• RAW DATA
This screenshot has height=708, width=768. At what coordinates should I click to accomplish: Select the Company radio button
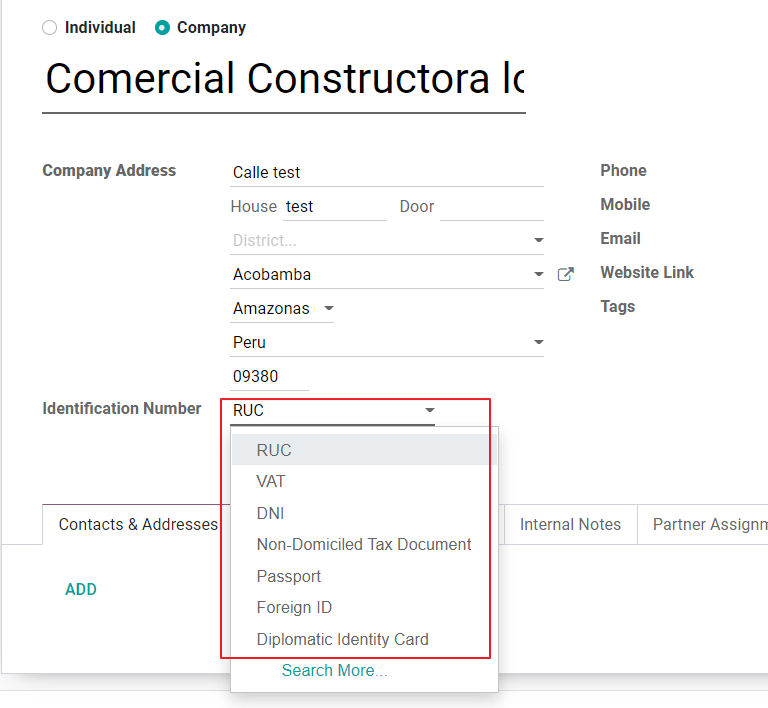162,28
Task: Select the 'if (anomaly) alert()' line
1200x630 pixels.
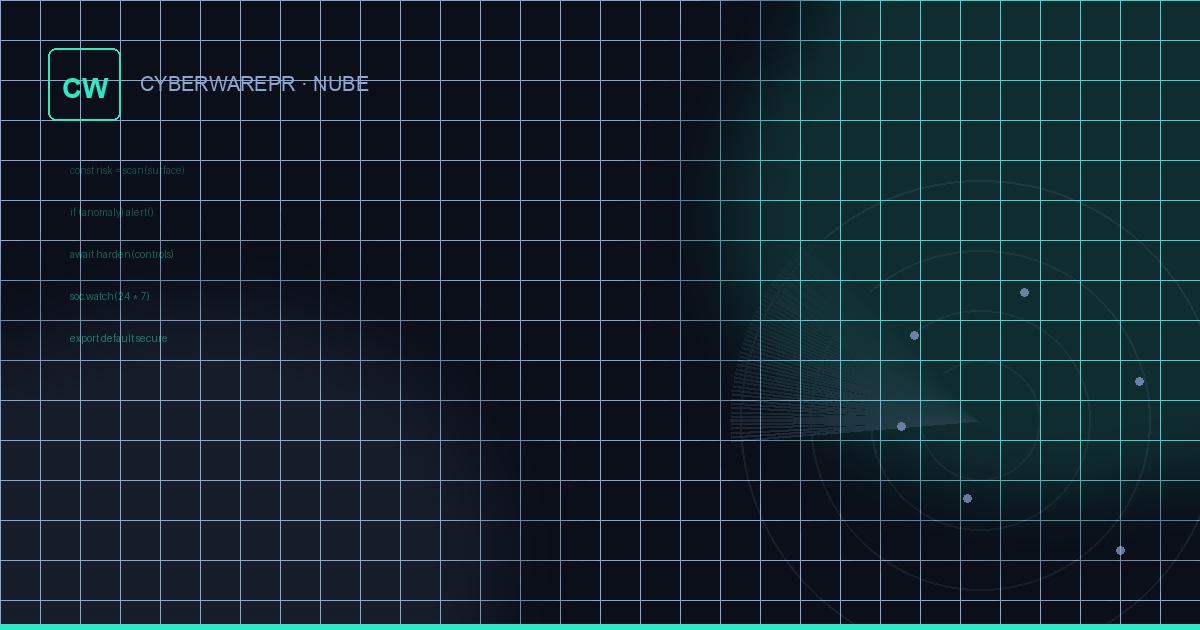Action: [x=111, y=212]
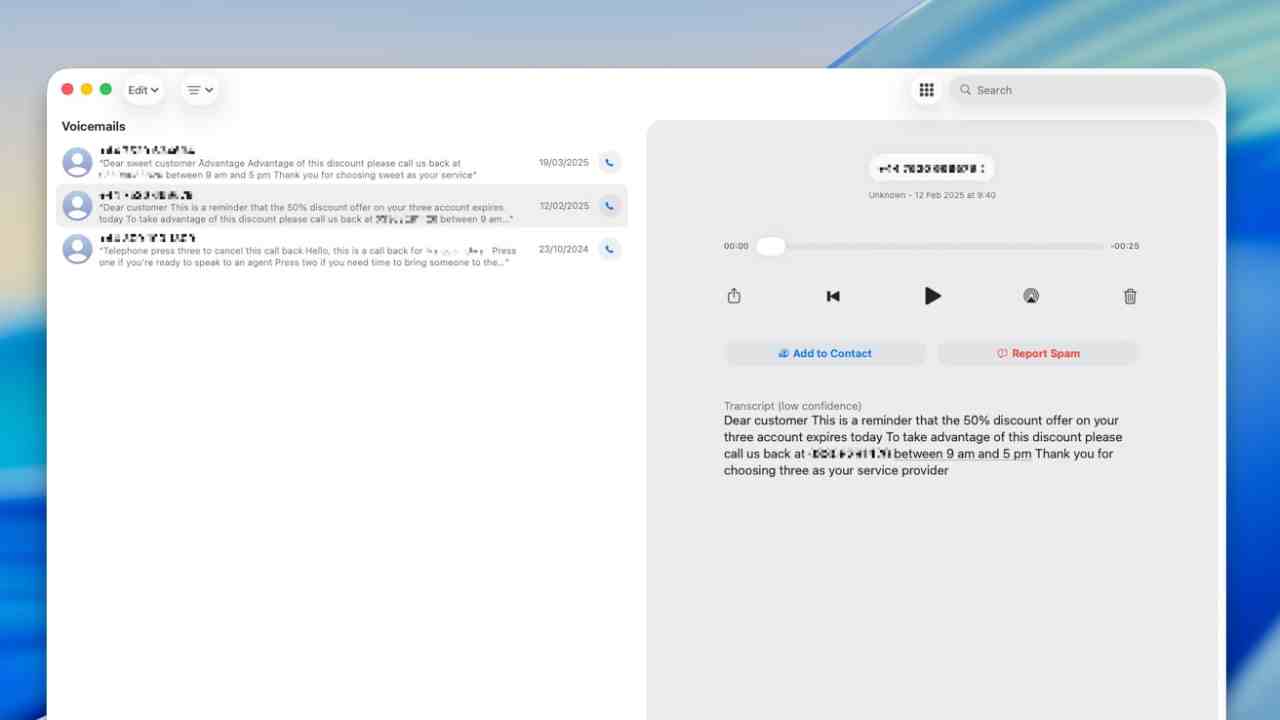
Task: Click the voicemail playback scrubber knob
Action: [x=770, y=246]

• WHAT THE TASK REQUIRES
Only the pictures are to be left out; repeat everything else in the records above exactly.

• OUTPUT FOR THIS EXERCISE
This screenshot has height=708, width=768. At what coordinates should I click to accomplish: Select the Company radio button
162,28
Task: Select the 'if (anomaly) alert()' line
1200x630 pixels.
Action: [x=111, y=212]
Task: Click the voicemail playback scrubber knob
Action: [x=770, y=246]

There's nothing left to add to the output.